Toutes deux, elles étaient fières de nos réussites, de nos exploits, de notre bonheur.
Elles nous aimaient. Nous étions devenues leur vie.
Merci à toutes deux de nous avoir forgées pour la vie.

MILLY... Deux syllabes de Lumière qui s'envolent dans le ciel, telles des pétales de printemps.
S'égrènent alors, nouvelles étoiles de la Fée Clochette, des cascades de rires, de fou-rires, de chahuts innocents, de jeux, de musique et de chants, de spectacles savamment préparés et réussis.. (" L'Enéïde, ou "La Folle de Chaillot", entre autres...)
S'égrènent aussi les peines et les chagrins, compris et consolés, où revenaient toujours réconfort et espoir...

MILLY où, pour beaucoup d'entre nous, l'amitié allait s'ancrer pour toute notre vie...

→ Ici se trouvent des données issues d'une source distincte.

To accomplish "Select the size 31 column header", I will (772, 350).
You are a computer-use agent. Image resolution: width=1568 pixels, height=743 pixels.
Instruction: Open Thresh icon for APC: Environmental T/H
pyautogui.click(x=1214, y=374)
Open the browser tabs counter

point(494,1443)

Depuis six ans, Mlle Paucton, "la Chère Ame" comme l'avait surnommée Denise, a veillé sur "TANTE" avec un dévouement et une abnégation admirables. C'est à elle que reviendra un jour l'honneur de fermer, sur cette terre, la dernière page de MILLY. Que le Seigneur l'aide et la protège dans cette nouvelle solitude, si difficile à vivre. Qu'elle sache ici notre profond attachement, et toute notre affection.


Bernadette Morin-Lahalle
et Geneviève Bortolotti-Troncy


Octobre 2000


Et c'est le 22 septembre 2010, à NICE. que Madeleine PAUCTON est rappelée à Dieu.

Elle était la dernière représentante des "Demoiselles de MILLY" et avait consacré toute sa vie, dans le sillage des Demoiselles GINESTE et BONET, aux élèves du Pensionnat, Institutrice en classes primaires, elle avait assumé, également auprès des Internes, un rôle de lingère particulièrement dévouée et attentionnée.
Et c'est avec beaucoup de tristesse et de nostalgie que nous voyons se fermer les dernières pages du Pensionnat Milly.